### Objective
Convert these lines into a numbered list, leaving out any blank lines.

Word and item position data:
>> BEGIN

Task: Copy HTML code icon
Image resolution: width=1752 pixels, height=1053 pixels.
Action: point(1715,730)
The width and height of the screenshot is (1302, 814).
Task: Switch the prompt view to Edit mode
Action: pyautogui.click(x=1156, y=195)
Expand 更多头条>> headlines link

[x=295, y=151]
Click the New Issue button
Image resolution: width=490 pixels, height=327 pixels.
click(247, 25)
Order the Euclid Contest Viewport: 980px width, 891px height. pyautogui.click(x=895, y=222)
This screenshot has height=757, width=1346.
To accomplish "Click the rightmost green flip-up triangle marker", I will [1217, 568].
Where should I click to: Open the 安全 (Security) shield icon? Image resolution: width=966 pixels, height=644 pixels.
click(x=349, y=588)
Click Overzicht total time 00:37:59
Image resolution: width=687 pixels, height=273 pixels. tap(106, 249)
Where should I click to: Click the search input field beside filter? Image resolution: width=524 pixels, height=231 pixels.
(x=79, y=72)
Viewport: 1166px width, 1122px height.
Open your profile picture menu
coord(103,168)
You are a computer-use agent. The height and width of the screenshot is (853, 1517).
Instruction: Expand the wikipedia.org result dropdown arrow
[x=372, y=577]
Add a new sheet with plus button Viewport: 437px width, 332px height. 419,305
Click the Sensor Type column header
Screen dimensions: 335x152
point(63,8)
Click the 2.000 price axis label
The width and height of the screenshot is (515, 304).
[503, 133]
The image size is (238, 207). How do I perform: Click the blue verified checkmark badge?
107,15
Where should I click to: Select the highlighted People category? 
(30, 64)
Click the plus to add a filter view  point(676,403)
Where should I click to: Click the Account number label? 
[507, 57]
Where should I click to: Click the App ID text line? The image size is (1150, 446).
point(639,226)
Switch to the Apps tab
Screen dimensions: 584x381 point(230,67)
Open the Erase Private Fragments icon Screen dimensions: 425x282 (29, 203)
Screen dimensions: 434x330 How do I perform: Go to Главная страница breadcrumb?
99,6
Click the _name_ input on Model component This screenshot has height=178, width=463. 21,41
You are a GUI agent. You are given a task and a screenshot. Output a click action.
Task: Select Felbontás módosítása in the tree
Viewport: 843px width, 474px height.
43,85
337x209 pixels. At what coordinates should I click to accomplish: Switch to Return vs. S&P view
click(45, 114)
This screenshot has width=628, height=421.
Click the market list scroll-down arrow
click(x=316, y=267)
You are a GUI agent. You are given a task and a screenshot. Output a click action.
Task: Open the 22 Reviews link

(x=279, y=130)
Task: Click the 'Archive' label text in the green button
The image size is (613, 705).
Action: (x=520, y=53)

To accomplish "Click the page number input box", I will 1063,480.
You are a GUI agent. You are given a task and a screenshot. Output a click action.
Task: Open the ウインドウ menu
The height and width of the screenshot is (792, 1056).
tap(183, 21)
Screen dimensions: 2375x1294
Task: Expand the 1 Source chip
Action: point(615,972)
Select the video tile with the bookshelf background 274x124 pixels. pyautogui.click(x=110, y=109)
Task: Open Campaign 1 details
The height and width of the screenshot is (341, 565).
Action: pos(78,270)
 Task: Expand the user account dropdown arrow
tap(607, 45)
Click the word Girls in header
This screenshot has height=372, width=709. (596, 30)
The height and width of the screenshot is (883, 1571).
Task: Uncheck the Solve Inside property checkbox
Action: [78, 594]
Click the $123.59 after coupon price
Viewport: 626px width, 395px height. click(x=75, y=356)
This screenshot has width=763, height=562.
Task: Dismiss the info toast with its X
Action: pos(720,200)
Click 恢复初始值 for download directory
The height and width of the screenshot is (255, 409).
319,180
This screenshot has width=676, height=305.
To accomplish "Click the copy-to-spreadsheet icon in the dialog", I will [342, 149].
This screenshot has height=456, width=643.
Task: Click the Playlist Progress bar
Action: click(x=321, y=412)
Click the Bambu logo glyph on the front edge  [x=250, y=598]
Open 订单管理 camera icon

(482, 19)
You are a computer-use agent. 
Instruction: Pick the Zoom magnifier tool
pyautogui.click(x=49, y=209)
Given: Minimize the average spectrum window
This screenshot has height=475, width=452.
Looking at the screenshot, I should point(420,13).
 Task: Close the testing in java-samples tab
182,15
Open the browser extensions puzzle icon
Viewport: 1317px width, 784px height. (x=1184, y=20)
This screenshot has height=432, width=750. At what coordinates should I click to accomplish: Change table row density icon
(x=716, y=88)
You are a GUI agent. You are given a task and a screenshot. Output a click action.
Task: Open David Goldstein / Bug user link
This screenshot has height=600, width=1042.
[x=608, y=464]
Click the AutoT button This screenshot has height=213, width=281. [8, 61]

>> END

### Complete response
1. Task: Copy HTML code icon
2. Image resolution: width=1752 pixels, height=1053 pixels.
3. Action: point(1715,730)
4. The width and height of the screenshot is (1302, 814).
5. Task: Switch the prompt view to Edit mode
6. Action: pyautogui.click(x=1156, y=195)
7. Expand 更多头条>> headlines link
8. [x=295, y=151]
9. Click the New Issue button
10. Image resolution: width=490 pixels, height=327 pixels.
11. click(247, 25)
12. Order the Euclid Contest Viewport: 980px width, 891px height. pyautogui.click(x=895, y=222)
13. This screenshot has height=757, width=1346.
14. To accomplish "Click the rightmost green flip-up triangle marker", I will [1217, 568].
15. Where should I click to: Open the 安全 (Security) shield icon? Image resolution: width=966 pixels, height=644 pixels.
16. click(x=349, y=588)
17. Click Overzicht total time 00:37:59
18. Image resolution: width=687 pixels, height=273 pixels. tap(106, 249)
19. Where should I click to: Click the search input field beside filter? Image resolution: width=524 pixels, height=231 pixels.
20. (x=79, y=72)
21. Viewport: 1166px width, 1122px height.
22. Open your profile picture menu
23. coord(103,168)
24. You are a computer-use agent. The height and width of the screenshot is (853, 1517).
25. Instruction: Expand the wikipedia.org result dropdown arrow
26. [x=372, y=577]
27. Add a new sheet with plus button Viewport: 437px width, 332px height. 419,305
28. Click the Sensor Type column header
29. Screen dimensions: 335x152
30. point(63,8)
31. Click the 2.000 price axis label
32. The width and height of the screenshot is (515, 304).
33. [503, 133]
34. The image size is (238, 207). How do I perform: Click the blue verified checkmark badge?
35. 107,15
36. Where should I click to: Select the highlighted People category? 
37. (30, 64)
38. Click the plus to add a filter view  point(676,403)
39. Where should I click to: Click the Account number label? 
40. [507, 57]
41. Where should I click to: Click the App ID text line? The image size is (1150, 446).
42. point(639,226)
43. Switch to the Apps tab
44. Screen dimensions: 584x381 point(230,67)
45. Open the Erase Private Fragments icon Screen dimensions: 425x282 (29, 203)
46. Screen dimensions: 434x330 How do I perform: Go to Главная страница breadcrumb?
47. 99,6
48. Click the _name_ input on Model component This screenshot has height=178, width=463. 21,41
49. You are a GUI agent. You are given a task and a screenshot. Output a click action.
50. Task: Select Felbontás módosítása in the tree
51. Viewport: 843px width, 474px height.
52. 43,85
53. 337x209 pixels. At what coordinates should I click to accomplish: Switch to Return vs. S&P view
54. click(45, 114)
55. This screenshot has width=628, height=421.
56. Click the market list scroll-down arrow
57. click(x=316, y=267)
58. You are a GUI agent. You are given a task and a screenshot. Output a click action.
59. Task: Open the 22 Reviews link
60. (x=279, y=130)
61. Task: Click the 'Archive' label text in the green button
62. The image size is (613, 705).
63. Action: (x=520, y=53)
64. To accomplish "Click the page number input box", I will 1063,480.
65. You are a GUI agent. You are given a task and a screenshot. Output a click action.
66. Task: Open the ウインドウ menu
67. The height and width of the screenshot is (792, 1056).
68. tap(183, 21)
69. Screen dimensions: 2375x1294
70. Task: Expand the 1 Source chip
71. Action: point(615,972)
72. Select the video tile with the bookshelf background 274x124 pixels. pyautogui.click(x=110, y=109)
73. Task: Open Campaign 1 details
74. The height and width of the screenshot is (341, 565).
75. Action: pos(78,270)
76.  Task: Expand the user account dropdown arrow
77. tap(607, 45)
78. Click the word Girls in header
79. This screenshot has height=372, width=709. (596, 30)
80. The height and width of the screenshot is (883, 1571).
81. Task: Uncheck the Solve Inside property checkbox
82. Action: [78, 594]
83. Click the $123.59 after coupon price
84. Viewport: 626px width, 395px height. click(x=75, y=356)
85. This screenshot has width=763, height=562.
86. Task: Dismiss the info toast with its X
87. Action: pos(720,200)
88. Click 恢复初始值 for download directory
89. The height and width of the screenshot is (255, 409).
90. 319,180
91. This screenshot has width=676, height=305.
92. To accomplish "Click the copy-to-spreadsheet icon in the dialog", I will [342, 149].
93. This screenshot has height=456, width=643.
94. Task: Click the Playlist Progress bar
95. Action: click(x=321, y=412)
96. Click the Bambu logo glyph on the front edge  [x=250, y=598]
97. Open 订单管理 camera icon
98. (482, 19)
99. You are a computer-use agent. 
100. Instruction: Pick the Zoom magnifier tool
101. pyautogui.click(x=49, y=209)
102. Given: Minimize the average spectrum window
103. This screenshot has height=475, width=452.
104. Looking at the screenshot, I should point(420,13).
105.  Task: Close the testing in java-samples tab
106. 182,15
107. Open the browser extensions puzzle icon
108. Viewport: 1317px width, 784px height. (x=1184, y=20)
109. This screenshot has height=432, width=750. At what coordinates should I click to accomplish: Change table row density icon
110. (x=716, y=88)
111. You are a GUI agent. You are given a task and a screenshot. Output a click action.
112. Task: Open David Goldstein / Bug user link
113. This screenshot has height=600, width=1042.
114. [x=608, y=464]
115. Click the AutoT button This screenshot has height=213, width=281. [8, 61]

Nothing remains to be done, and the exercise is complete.